◆ Brief ◆
Give back the records in their entirety, exactly.

Collected data

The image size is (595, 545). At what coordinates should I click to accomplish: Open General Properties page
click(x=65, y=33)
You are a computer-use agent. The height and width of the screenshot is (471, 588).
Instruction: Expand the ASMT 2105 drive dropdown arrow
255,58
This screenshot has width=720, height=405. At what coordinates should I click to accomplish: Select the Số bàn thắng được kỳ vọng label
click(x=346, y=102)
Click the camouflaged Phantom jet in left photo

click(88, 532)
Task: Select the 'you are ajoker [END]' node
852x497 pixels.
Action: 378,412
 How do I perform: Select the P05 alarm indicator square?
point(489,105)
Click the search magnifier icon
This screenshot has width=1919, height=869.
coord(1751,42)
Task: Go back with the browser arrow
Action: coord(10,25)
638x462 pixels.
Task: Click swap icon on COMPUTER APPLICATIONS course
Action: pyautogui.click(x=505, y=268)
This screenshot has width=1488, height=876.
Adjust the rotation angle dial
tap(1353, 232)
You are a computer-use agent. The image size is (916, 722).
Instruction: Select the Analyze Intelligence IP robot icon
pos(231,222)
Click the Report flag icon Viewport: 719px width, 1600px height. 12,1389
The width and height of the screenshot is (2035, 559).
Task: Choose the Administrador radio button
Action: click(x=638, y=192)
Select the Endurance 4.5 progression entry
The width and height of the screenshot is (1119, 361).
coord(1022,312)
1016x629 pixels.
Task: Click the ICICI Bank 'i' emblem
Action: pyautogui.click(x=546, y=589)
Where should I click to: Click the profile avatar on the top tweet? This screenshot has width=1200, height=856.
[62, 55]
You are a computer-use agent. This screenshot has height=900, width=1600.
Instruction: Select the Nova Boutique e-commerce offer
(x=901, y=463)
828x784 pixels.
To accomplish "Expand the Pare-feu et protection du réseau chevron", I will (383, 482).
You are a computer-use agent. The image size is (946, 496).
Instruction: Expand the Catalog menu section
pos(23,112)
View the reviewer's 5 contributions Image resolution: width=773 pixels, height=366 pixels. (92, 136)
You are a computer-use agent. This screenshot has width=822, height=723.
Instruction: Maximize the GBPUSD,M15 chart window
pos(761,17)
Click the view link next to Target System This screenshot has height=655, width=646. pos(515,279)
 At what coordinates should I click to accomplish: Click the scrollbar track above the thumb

◆ Task output ◆
The image size is (595, 545). At what coordinates should I click to accomplish: Open General Properties page
click(x=65, y=33)
You are a computer-use agent. The height and width of the screenshot is (471, 588).
Instruction: Expand the ASMT 2105 drive dropdown arrow
255,58
This screenshot has width=720, height=405. At what coordinates should I click to accomplish: Select the Số bàn thắng được kỳ vọng label
click(x=346, y=102)
Click the camouflaged Phantom jet in left photo

click(88, 532)
Task: Select the 'you are ajoker [END]' node
852x497 pixels.
Action: 378,412
 How do I perform: Select the P05 alarm indicator square?
point(489,105)
Click the search magnifier icon
This screenshot has width=1919, height=869.
coord(1751,42)
Task: Go back with the browser arrow
Action: coord(10,25)
638x462 pixels.
Task: Click swap icon on COMPUTER APPLICATIONS course
Action: pyautogui.click(x=505, y=268)
This screenshot has width=1488, height=876.
Adjust the rotation angle dial
tap(1353, 232)
You are a computer-use agent. The image size is (916, 722).
Instruction: Select the Analyze Intelligence IP robot icon
pos(231,222)
Click the Report flag icon Viewport: 719px width, 1600px height. 12,1389
The width and height of the screenshot is (2035, 559).
Task: Choose the Administrador radio button
Action: click(x=638, y=192)
Select the Endurance 4.5 progression entry
The width and height of the screenshot is (1119, 361).
coord(1022,312)
1016x629 pixels.
Task: Click the ICICI Bank 'i' emblem
Action: pyautogui.click(x=546, y=589)
Where should I click to: Click the profile avatar on the top tweet? This screenshot has width=1200, height=856.
[62, 55]
You are a computer-use agent. This screenshot has height=900, width=1600.
Instruction: Select the Nova Boutique e-commerce offer
(x=901, y=463)
828x784 pixels.
To accomplish "Expand the Pare-feu et protection du réseau chevron", I will (383, 482).
You are a computer-use agent. The image size is (946, 496).
Instruction: Expand the Catalog menu section
pos(23,112)
View the reviewer's 5 contributions Image resolution: width=773 pixels, height=366 pixels. (92, 136)
You are a computer-use agent. This screenshot has width=822, height=723.
Instruction: Maximize the GBPUSD,M15 chart window
pos(761,17)
Click the view link next to Target System This screenshot has height=655, width=646. pos(515,279)
 At what coordinates should I click to accomplish: Click the scrollbar track above the thumb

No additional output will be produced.